@目录
一、八叉树简介:
- 体素化使用空间的均匀分割
- 八叉树对空间非均匀分割(按需分割)
- 1D数据的2叉树表示
- 2D数据的4叉树表示
- 3D数据的8叉树表示
二、构建步骤
(1).设定最大递归深度。
(2).找出场景的最大尺寸,并以此尺寸建立第一个立方体。
(3).依序将单位元元素丢入能被包含且没有子节点的立方体。
(4).若没达到最大递归深度,就进行细分八等份,再将该立
方体所装的单位元元素全部分担给八个子立方体。
(5).若发现子立方体所分配到的单位元元素数量不为零且跟
父立方体是一样的,则该子立方体停止细分,因为根据空
间分割理论,细分的空间所得到的分配必定较少,若是一
样数目,则再怎么切数目还是一样,会造成无穷切割的情
形。
(6).重复3,直到达到最大递归深度。
三、点云八叉树应用算法:
- 搜索操作(邻域、半径、体素搜索)
- 降采样(体素网格/体素质心滤波器)
- 点云压缩
- 空间变化检测
- 空间点密度分析
- 占用检查/占位地图
- 碰撞检测
- 点云合并
3.1 Octree用于点云压缩
在下面,我们将解释如何有效地压缩单点云和点云流。在这个例子中,我们使用OpenNIGrabber捕捉点云,并使用PCL点云压缩技术进行压缩。
#include <pcl/point_cloud.h>
#include <pcl/point_types.h>
#include <pcl/io/openni_grabber.h>
#include <pcl/visualization/cloud_viewer.h>
#include <pcl/compression/octree_pointcloud_compression.h>
#include <stdio.h>
#include <sstream>
#include <stdlib.h>
#ifdef WIN32
# define sleep(x) Sleep((x)*1000)
#endif
class SimpleOpenNIViewer
{
public:
SimpleOpenNIViewer () :
viewer (" Point Cloud Compression Example")
{
}
void
cloud_cb_ (const pcl::PointCloud<pcl::PointXYZRGBA>::ConstPtr &cloud)
{
if (!viewer.wasStopped ())
{
// stringstream to store compressed point cloud
std::stringstream compressedData;
// output pointcloud
pcl::PointCloud<pcl::PointXYZRGBA>::Ptr cloudOut (new pcl::PointCloud<pcl::PointXYZRGBA> ());
// compress point cloud
PointCloudEncoder->encodePointCloud (cloud, compressedData);
// decompress point cloud
PointCloudDecoder->decodePointCloud (compressedData, cloudOut);
// show decompressed point cloud
viewer.showCloud (cloudOut);
}
}
void
run ()

------------------------

## 练习要求
[a] 根据八叉树原文,点云压缩示例用什么来捕捉点云?
[b] 照抄八叉树原文中的一段:从含有“(3).依序将单位元元素丢入能被包含且没有子节点的立方体。”的词句开始,到“- 降采样(体素网格/体素质心滤波器)”结束。

## 数据内容
------------------------

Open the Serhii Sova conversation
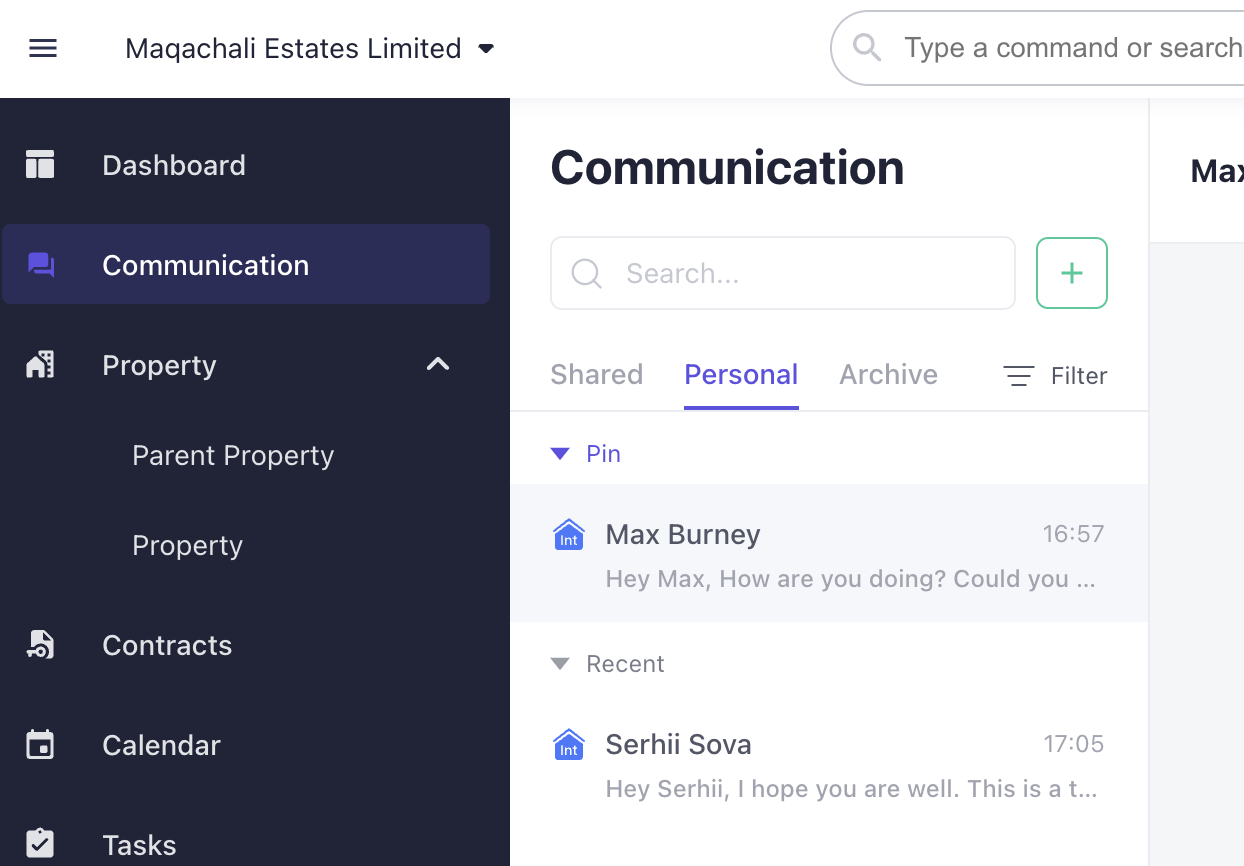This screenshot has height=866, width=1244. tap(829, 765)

------------------------

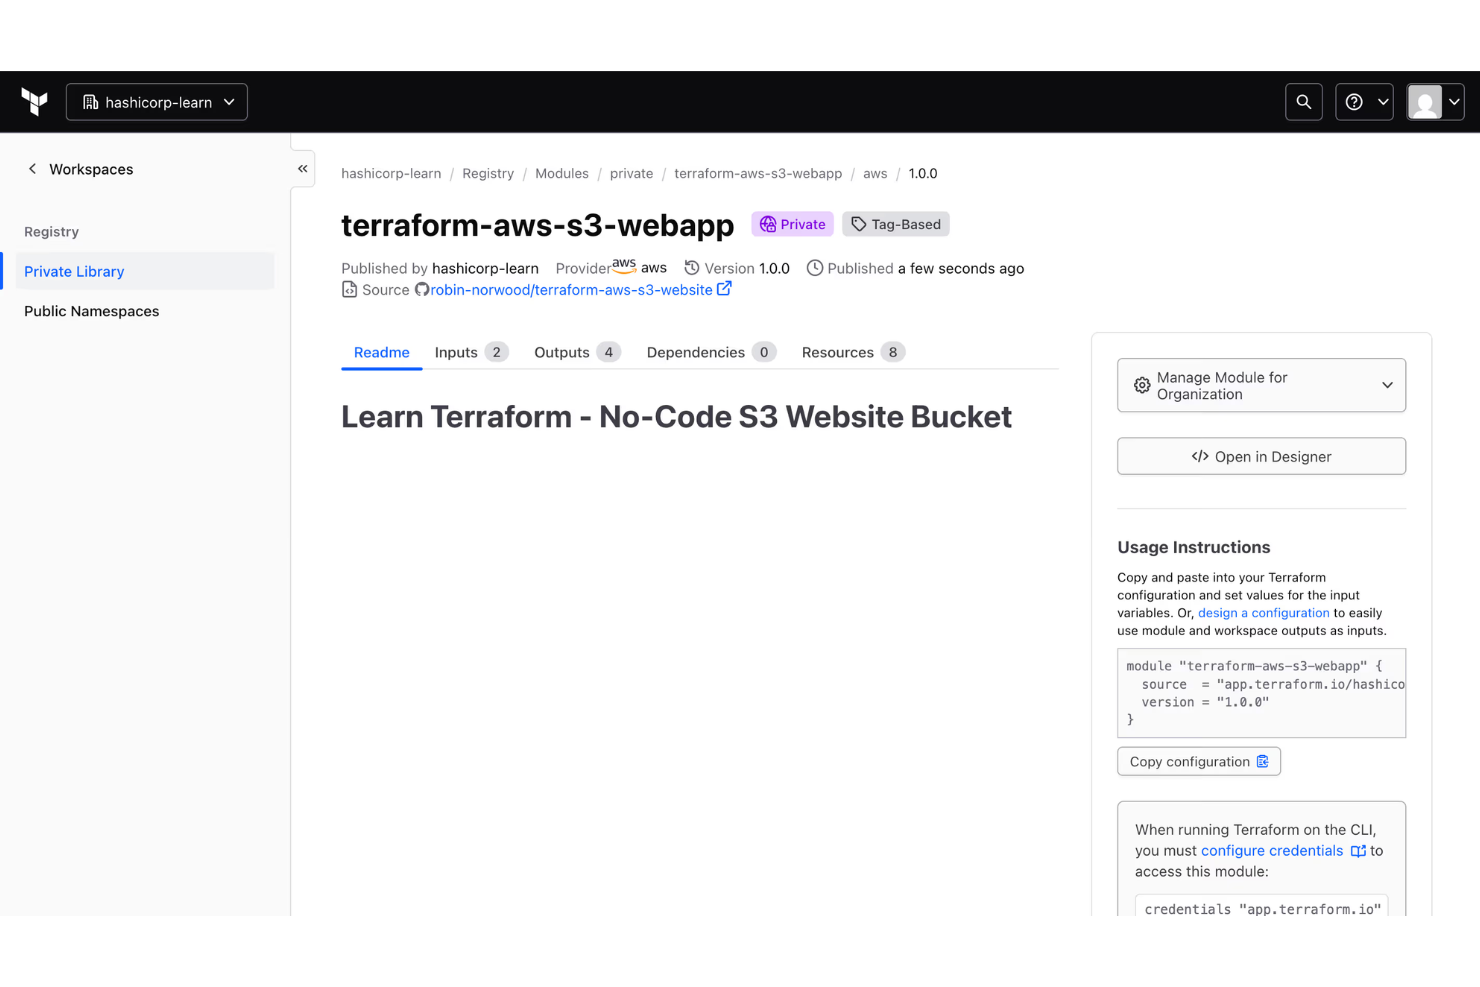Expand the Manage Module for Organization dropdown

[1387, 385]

------------------------

## 参考答案
[a] OpenNIGrabber。

[b]
(3).依序将单位元元素丢入能被包含且没有子节点的立方体。
(4).若没达到最大递归深度,就进行细分八等份,再将该立
方体所装的单位元元素全部分担给八个子立方体。
(5).若发现子立方体所分配到的单位元元素数量不为零且跟
父立方体是一样的,则该子立方体停止细分,因为根据空
间分割理论,细分的空间所得到的分配必定较少,若是一
样数目,则再怎么切数目还是一样,会造成无穷切割的情
形。
(6).重复3,直到达到最大递归深度。
三、点云八叉树应用算法:
- 搜索操作(邻域、半径、体素搜索)
- 降采样(体素网格/体素质心滤波器)